Wednesday, May 19, 2010

O SNS entrou em colapso

As organizações não entram em colapso só porque deixam de pagar ou sequer de actuar. Às vezes, as organizações dão evidentes sinais de colapso, apesar de mostrarem sinais de vida. Isto significa o fim de um mito, a existência de um serviço de saúde permamente, disponível, tendencialmente gratuito e para todos:
  • A Entidade Reguladora da Saúde (ERS) intimou dois hospitais públicos a pagarem a meias uma operação a um descolamento da retina que uma doente fez no hospital privado Cuf Descobertas (Lisboa), depois de esta não ter sido atendida de imediato nas duas unidades, por ser véspera de fim-de-ano.

Isto é absolutamente inacreditável. Mas, o que a seguir registamos, é sinal de um completo estado de irresponsabilidade por parte de toda a estrutura do Ministério da Saúde, desde a pediatra Ana Jorge, até aos Altos Funcionários das ARS's e Hospitais:

  • A doente vinha de Faro para o Porto na noite de 30 de Dezembro de 2008 quando sentiu problemas no olho esquerdo e decidiu recorrer à urgência dos HUC (Hospitais da Universidade de Coimbra), que era a mais próxima. Foi-lhe ali diagnosticado um descolamento grave da retina, mas, por ser véspera de passagem de ano e os especialistas estarem de férias, disseram-lhe que para ser atendida no mesmo dia deveria recorrer a uma urgência de um hospital do Porto ou de Lisboa. Ela optou pela capital.
  • Chegou à urgência do Hospital de S. José (que pertence ao CHLC) às 2h50 e saiu dali duas horas mais tarde, depois de o médico interno que a observou lhe ter dito que não tinham oftalmologistas e se devia dirigir ao Hospital dos Capuchos (também do CHLC) para ser vista e operada. Levava um pedido de consulta externa muito urgente, mas teve de aguardar pela abertura, de manhã, do Hospital dos Capuchos, onde uma funcionária administrativa lhe terá dito que o médico não a poderia atender e só num privado seria operada de imediato. Sugeriram-lhe o Cuf Descobertas. Acabou por ser operada nesse hospital privado pelo médico que dirige o Serviço de Oftalmologia do CHLC.
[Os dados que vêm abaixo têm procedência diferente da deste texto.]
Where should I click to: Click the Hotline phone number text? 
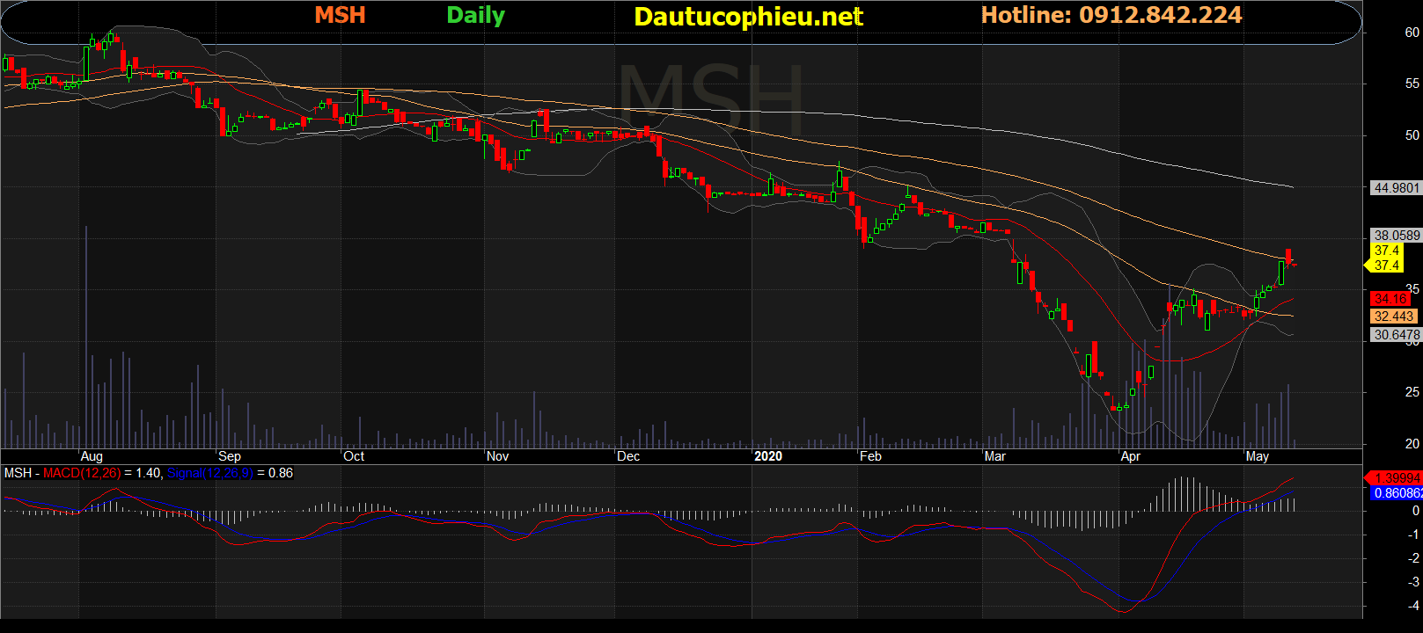tap(1111, 15)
Esta é uma imagem de um Estado Kafkiano, que está apoderado por um conjunto de interesses e interessados, que cinicamente enchem os discursos com os interesses dos doentes.

Veja-se o detalhe sinistro deste episódio surreal:

  • O director do Serviço de Oftalmologia do CHLC - que foi quem operou a doente na instituição privada - adiantou, porém, ao PÚBLICO que a administração já lhe pediu para apresentar um projecto para alterar a situação na unidade pública, de forma que casos como este não se repitam.
  • O médico garantiu ao PÚBLICO que não teve nada a ver com o facto de a doente ter ido ao hospital privado - "foi uma coincidência superdesagradável" - e sublinhou que a cirurgia do descolamento da retina não é feita nos serviços de urgência. "Não é uma intervenção de emergência, apesar de ser urgente", o que significa que pode ser feita vários dias depois, justificou. No hospital público, a doente teria de esperar por segunda-feira (era quarta-feira no dia seguinte era feriado e no outro havia tolerância de ponto) para ser observada e para depois lhe ser marcada a cirurgia.

Chegámos a uma situação, em que as pretensas élites da sociedade já se desresponsabilizam de tudo, sem nunca abdicarem, no entanto, das suas prebendas, sejam elas "tolerâncias de ponto", ou "promiscuidades público-privadas".

Estamos a chegar a um limiar de absoluta intolerância. Ao observarmos a História, verificamos que algo de muito perigoso está do outro lado da esquina.